[Exercise directions]
Retype each record below word for word. Leave the pictures out.
*** Provided records ***
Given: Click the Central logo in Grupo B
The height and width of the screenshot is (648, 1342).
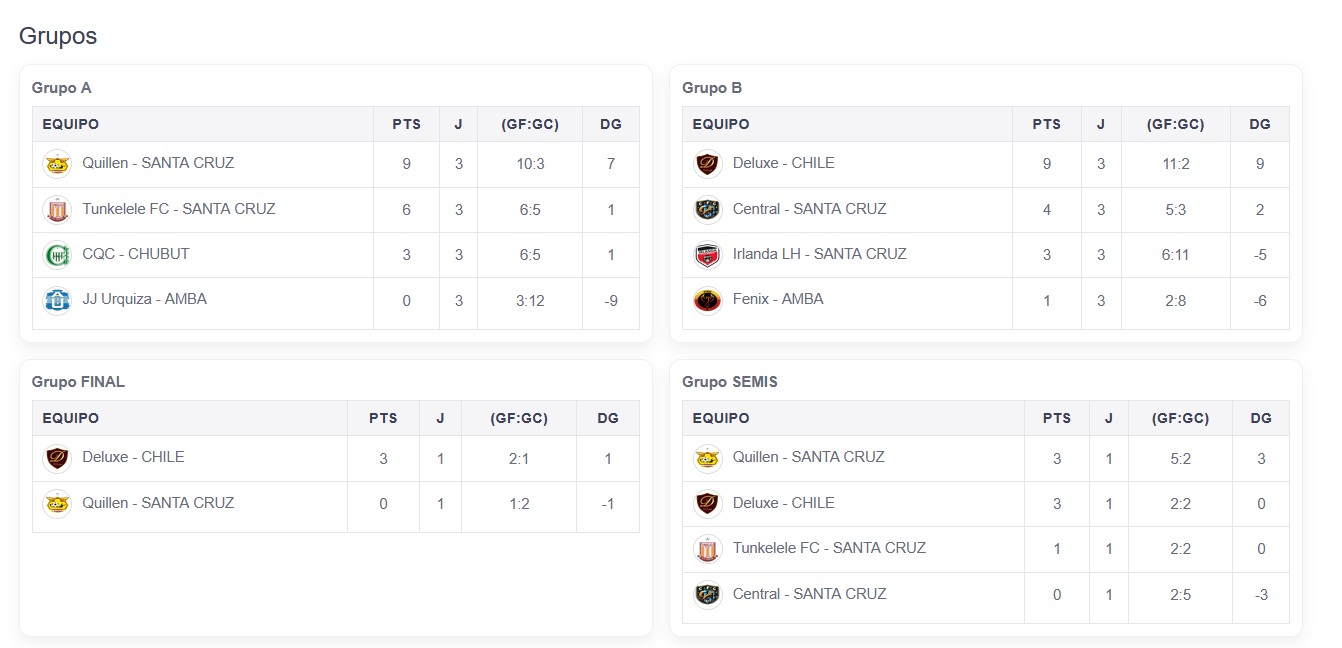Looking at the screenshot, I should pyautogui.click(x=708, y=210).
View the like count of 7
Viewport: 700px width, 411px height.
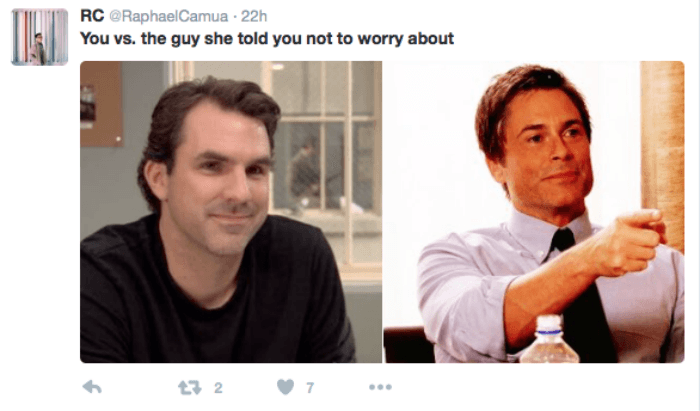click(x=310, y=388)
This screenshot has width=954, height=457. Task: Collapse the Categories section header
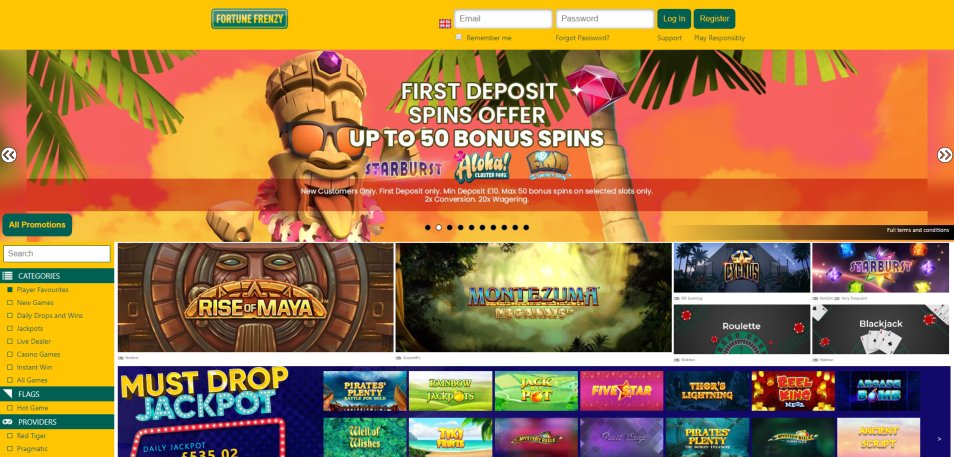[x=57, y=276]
***
[Answer to the exercise]
Given: Click the Central logo in Grupo B
The height and width of the screenshot is (648, 1342).
Looking at the screenshot, I should pyautogui.click(x=708, y=210).
View the like count of 7
Viewport: 700px width, 411px height.
click(x=310, y=388)
This screenshot has width=954, height=457. Task: Collapse the Categories section header
[x=57, y=276]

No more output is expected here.